Beginning with the line that includes "Instruction: Open the" and ending with the last line, print the records exactly, leaving every picture out.

──────── THE RECORDS ────────

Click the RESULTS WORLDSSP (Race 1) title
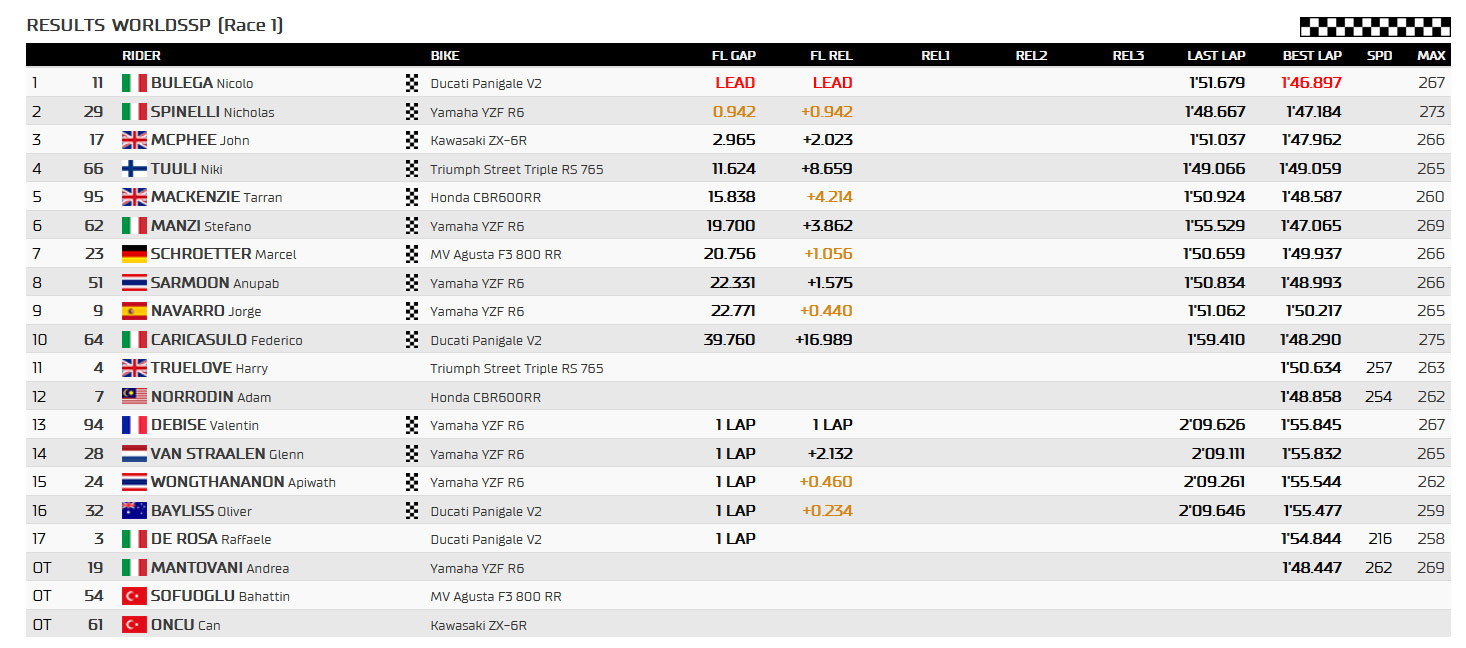This screenshot has height=648, width=1466. point(155,25)
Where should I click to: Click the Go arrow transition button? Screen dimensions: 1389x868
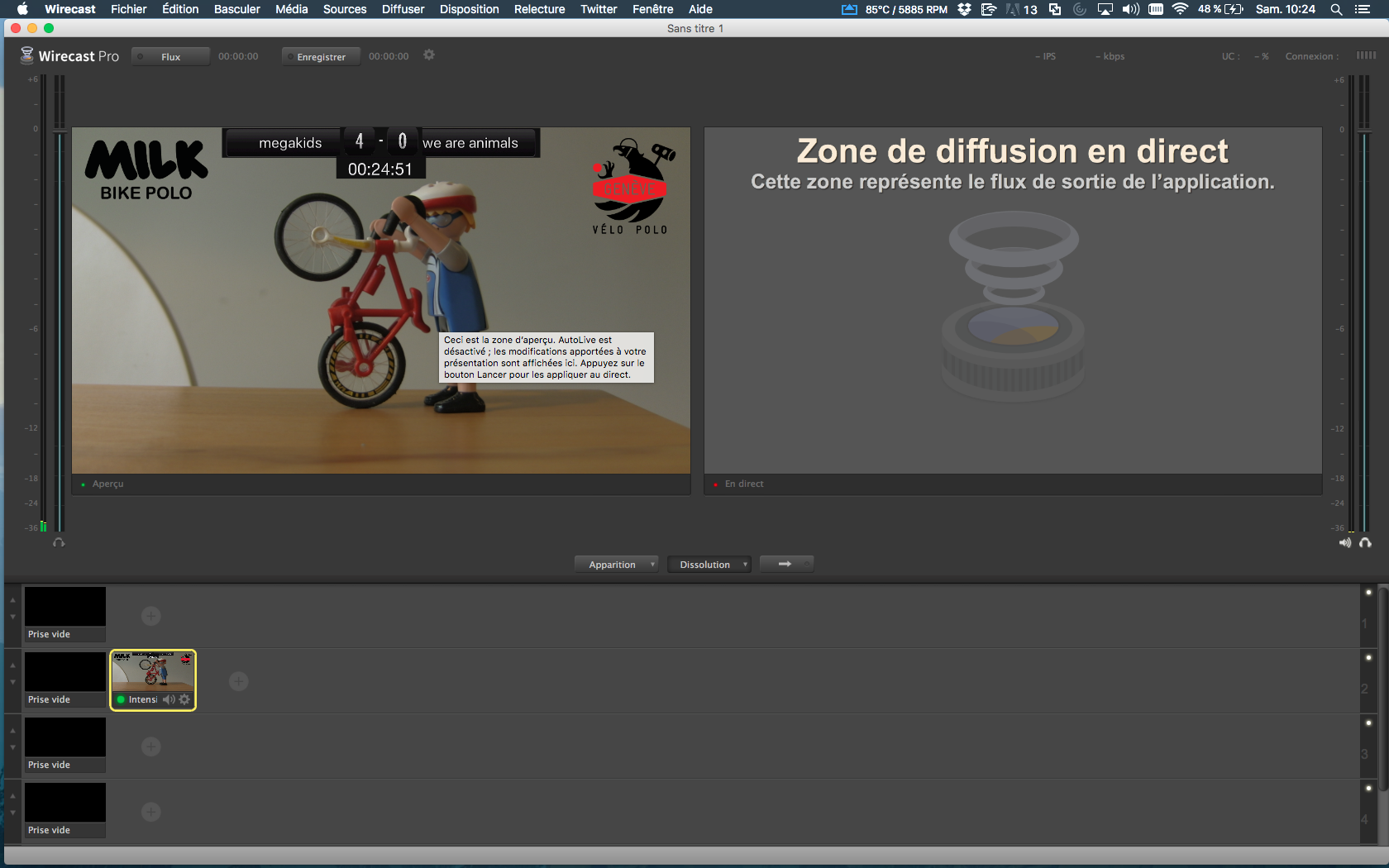coord(785,564)
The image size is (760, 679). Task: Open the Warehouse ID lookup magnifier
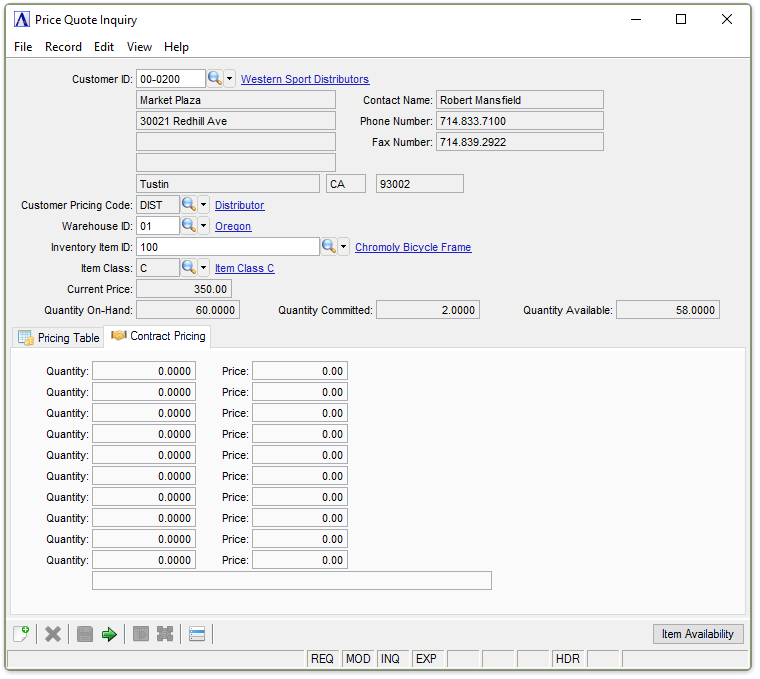(x=188, y=226)
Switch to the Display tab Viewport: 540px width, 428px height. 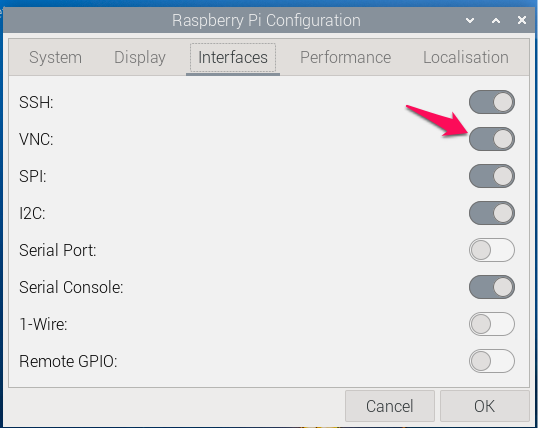click(140, 57)
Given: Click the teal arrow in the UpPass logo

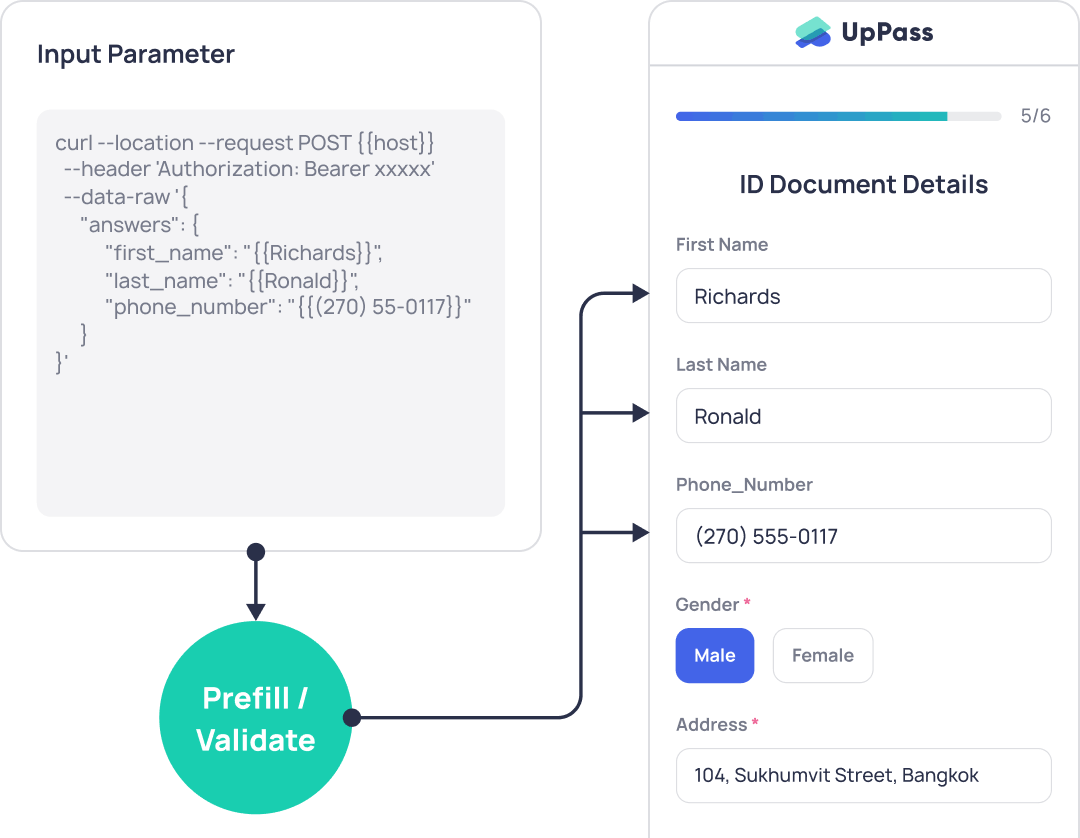Looking at the screenshot, I should (812, 25).
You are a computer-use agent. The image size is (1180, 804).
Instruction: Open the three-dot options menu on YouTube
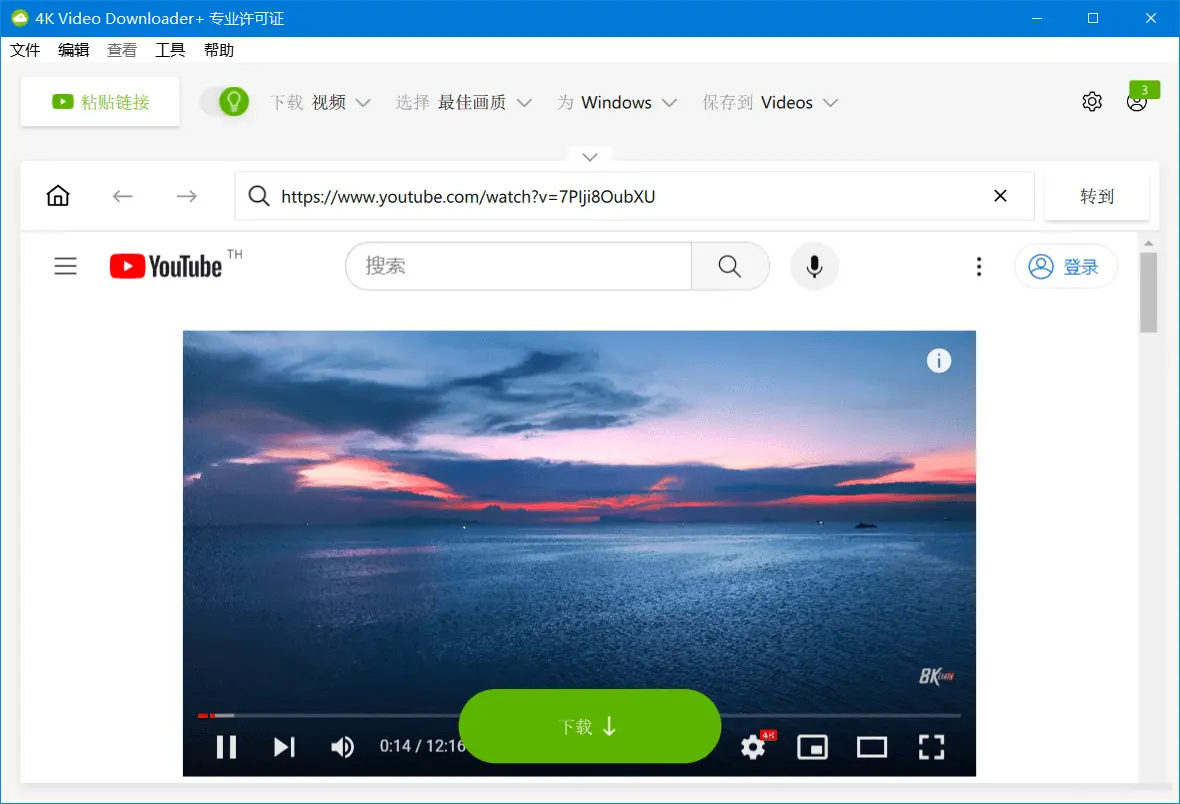click(978, 266)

────────

TASK OUTPUT:
Instruction: Open the three-dot options menu on YouTube
click(978, 266)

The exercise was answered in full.